New Approach Methods (NAMs) for the assessment of skin sensitizers have been adopted as OECD Test Guidelines (TGs), supporting hazard- and GHS potency classifications. However, more granular potency information, preferably on a continuous scale, is needed to derive a point-of-departure (PoD) for Next Generation Risk Assessment (NGRA) of new chemical entities, which still represents a missing element in the application of NAMs for sensitization assessments.

The GARDskin assay (OECD TG 442E) provides a novel and mechanistically different method to monitor the Key Events (KE) in the Adverse Outcome Pathway (AOP) for skin sensitization and is the first harmonized test guideline based on genomics and machine leaning. A modified version of the validated protocol incorporating dose-response measurements has recently been described which uses linear models for the prediction of LLNA EC3/Human No Expected Sensitization Induction Levels (NESIL) values.

The aim of the following study, which represents a cross-sector collaboration involving industry, assay developer, and a non-profit research institute, were to perform a pre-validation exercise to evaluate the precision and reproducibility of the continous potency predictions from the GARDskin dose-response assay, and to demonstrate how the derived continous potency predictions can be implemented into available NGRA-framework to determine safe use levels in consumer products.
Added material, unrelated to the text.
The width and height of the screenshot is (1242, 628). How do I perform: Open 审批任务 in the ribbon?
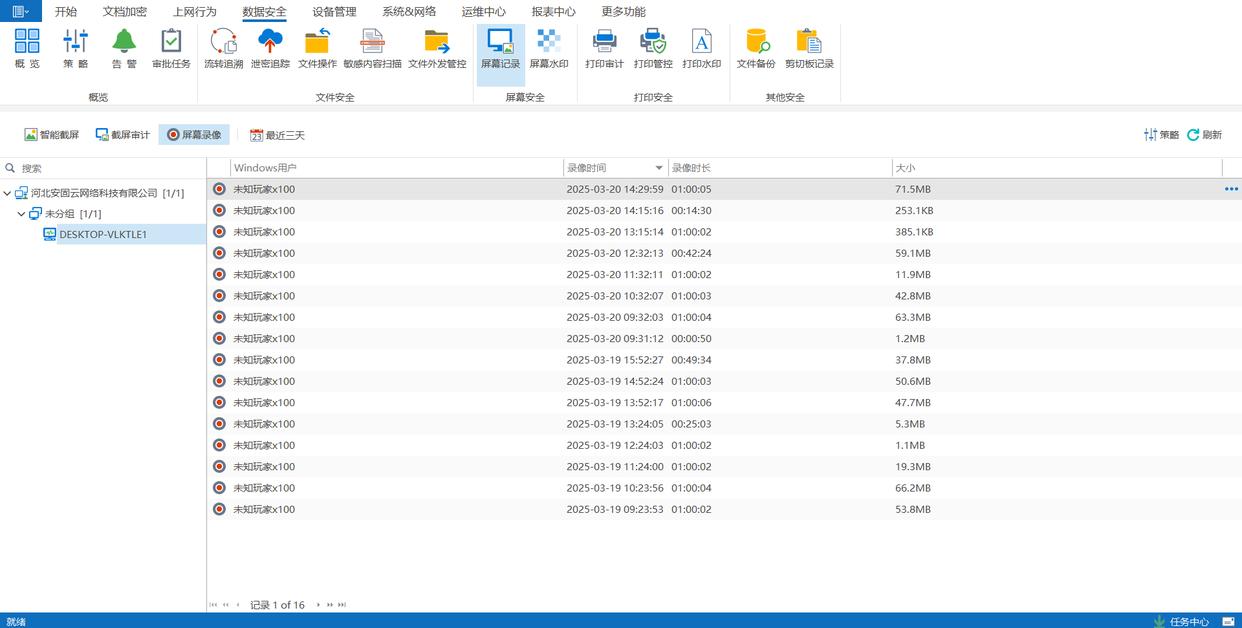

Predictive performance was estimated in a blinded study by evaluating a total of 17 fragrance materials, and reproducibility of the continous predictions was assessed by evaluating 11 of the materials in three replicate experiments. Results illustrate that predicted LLNA EC3/human NESIL values from the GARDskin Dose-response assay correlate well with reference data (geometric mean fold-error: 3.8 and 2.5, respectively), and that the continuous potency predictions are reproducible between experiments (geometric mean fold-change: 3.1). A case study using isocyclocitral was used to illustrate how the assay can be implemented into an NGRA-framework, which is an exposure driven risk assessment methodology. The predicted NESIL value from GARDskin Dose-response was used within a weight-of-evidence  approach to derive a PoD for use in QRA. Sensitization assessment factors were applied to the PoD to determine acceptable exposure levels at which no skin sensitization induction would be expected for different product types based on exposure.

In conclusion, the results reported from this study demonstrate that the predicted potency values from the GARDskin Dose-Response assay are reproducible between experiments and show good concordance with the published values. The case study illustrates a proof of concept and establish the assay as a relevant source of information to derive NESIL values for conducting QRA evaluations for fragrance materials without any new animal data.